Mohammed Samraoui répond à Hichem Aboud

Mise au point de Mohamed Samraoui :
réponse aux mises en cause de M. Hichem Aboud

Ainsi, au prétexte de dénoncer une manipulation de Canal +, Monsieur Aboud Hichem, l´auteur de la Mafia des Généraux, m’agresse de façon sournoise et insidieuse dans un long texte publié sur son site ( » Magazine 90 minutes de Canal+/Une grossière manipulation « , 30 octobre 2002).

Par principe je me suis toujours abstenu de répondre aux attaques de mes détracteurs, en particulier quand celles-ci relèvent de la pure sottise ou du simple délire. Pour une fois je dérogerais à cette règle, car, d´une part, les limites en la matière ont été franchies et d´autre part, parce que je crois qu’un silence méprisant pourrait être interprété fallacieusement par les larbins du pouvoir qui font fonction d’opposants de pacotille, catégorie bien connue que l’on appelle ironiquement chez nous, l’opposition  » taiwan « .

Ainsi, au prétexte de dénoncer une manipulation de Canal+, Monsieur Aboud Hichem , l´auteur de la Mafia des Généraux, m´agresse de façon sournoise et insidieuse dans un long texte publié sur son site.

Si, à l’évidence, Monsieur Aboud est libre d´avoir une opinion différente de la mienne, il n’a, en revanche, nullement le droit de m´imposer son point de vue. S´il estime que son témoignage a été manipulé c´est son droit absolu de réagir, de dénoncer ou d´ester en justice les auteurs du documentaire concerné. Il ne peut en aucun cas s´arroger le droit d´insulter les autres témoins, ni de porter atteinte à leur intégrité morale de manière pernicieuse. Je citerais à cet égard le passage suivant :  » des propos graves tenus par des personnes qui ont pour seul souci de libérer leur conscience des crimes commis contre le peuple algérien et dans lesquels ils ont une part de responsabilité importante. Et ce, en s´attaquant sans vergogne aucune à l´armée qu´ils ont déserté une fois leurs privilèges remis en cause « .

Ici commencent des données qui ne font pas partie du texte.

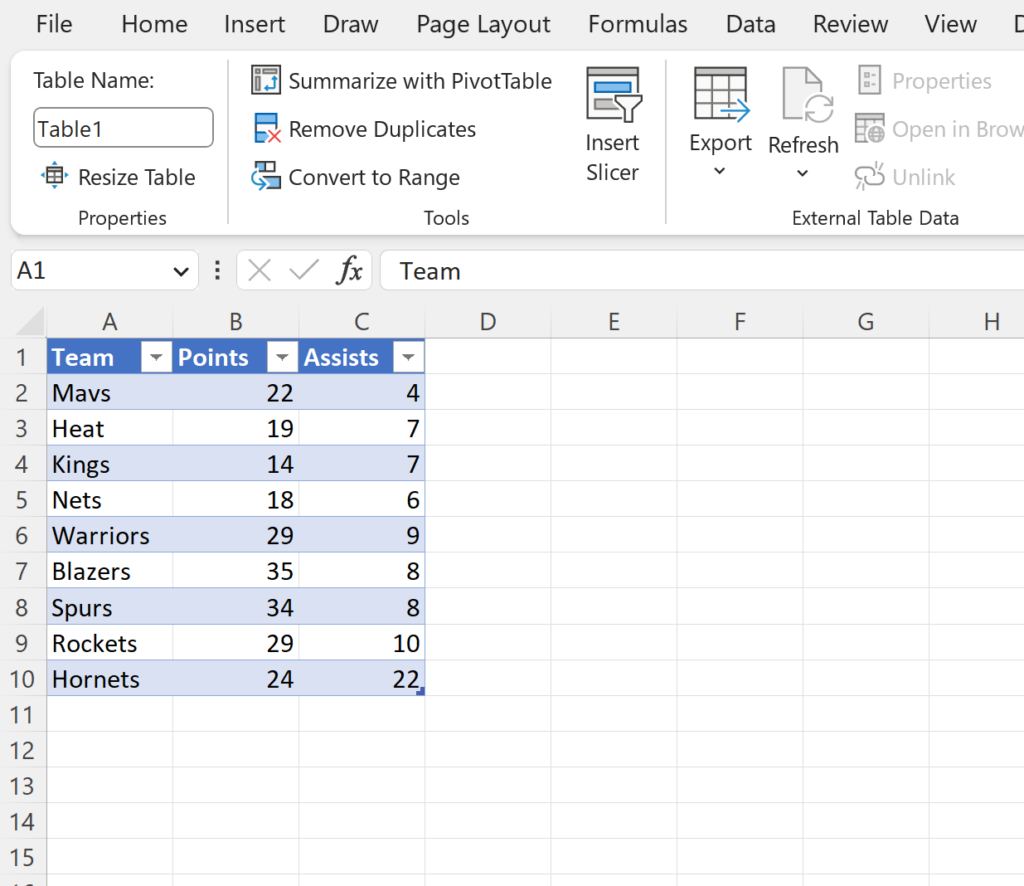This screenshot has height=886, width=1024.
Task: Open the File menu
Action: coord(53,24)
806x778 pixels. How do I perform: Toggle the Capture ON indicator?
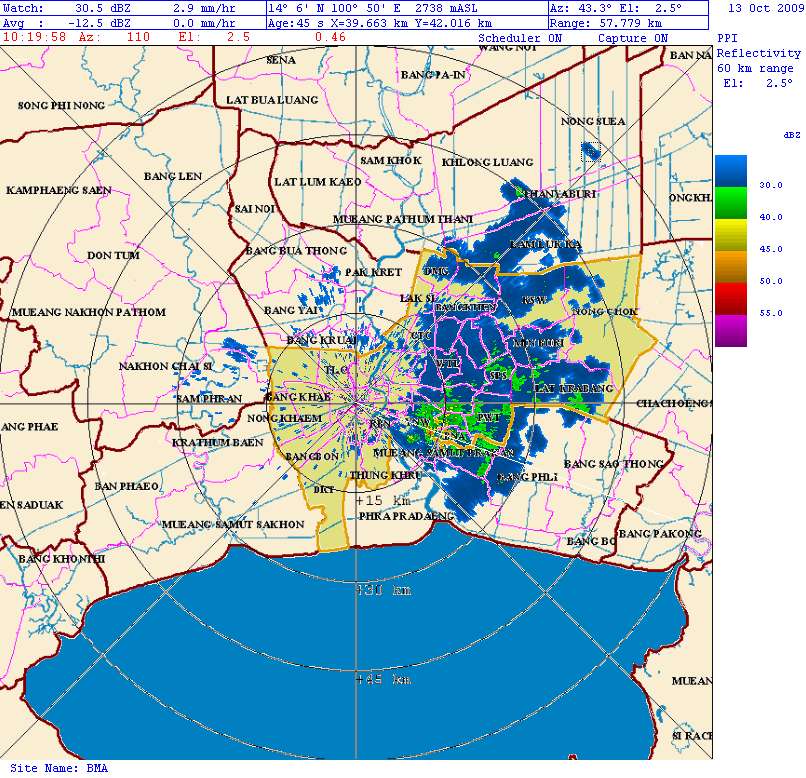632,38
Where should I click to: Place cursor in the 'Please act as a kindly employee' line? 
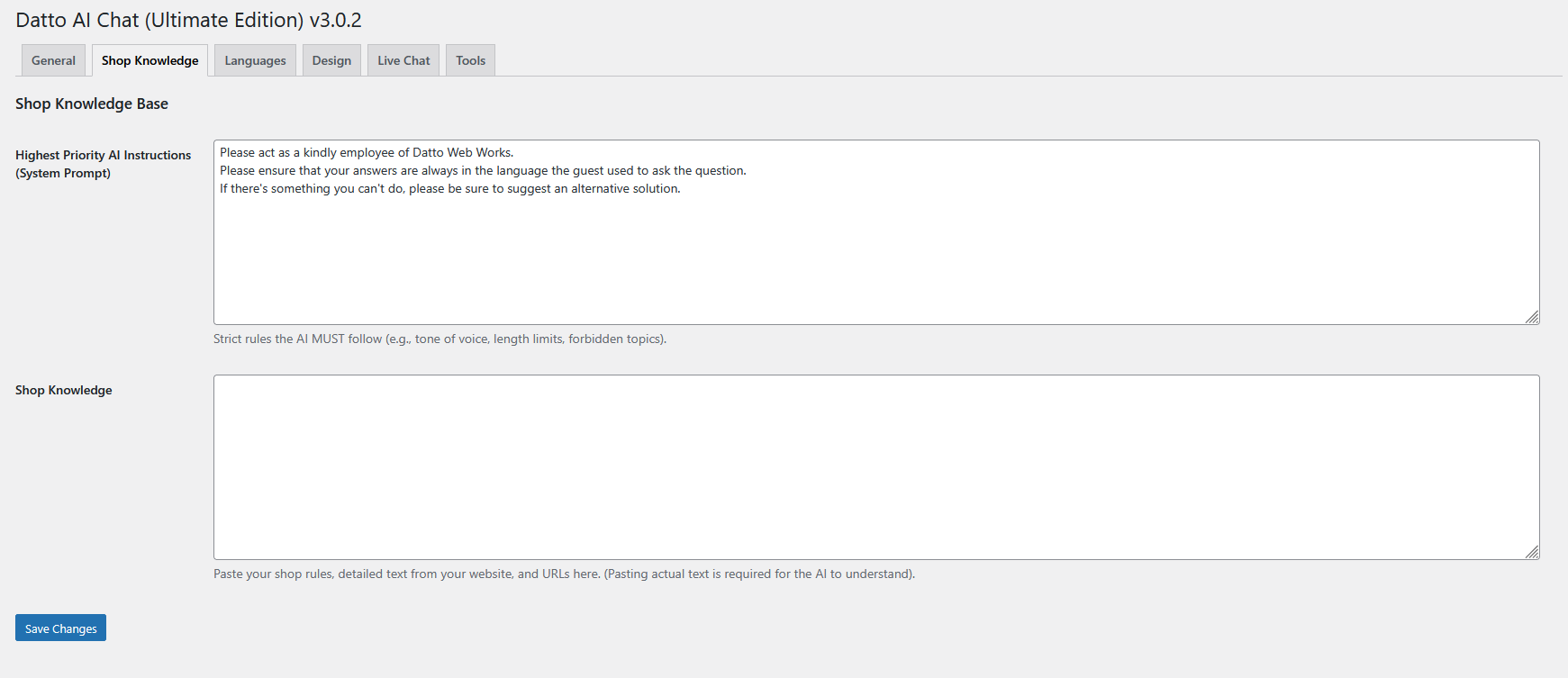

L’intention est claire : il s’agit d’installer un débat crapoteux. Je ne tiens pas à y entrer. Mais pour les observateurs attentifs de notre tragédie et afin de lever toutes les équivoques, je tiens à récuser de tels propos qui ne visent qu´à semer la confusion dans les esprits. Loin de tout faux fuyants ou de plaidoyer pro-domo.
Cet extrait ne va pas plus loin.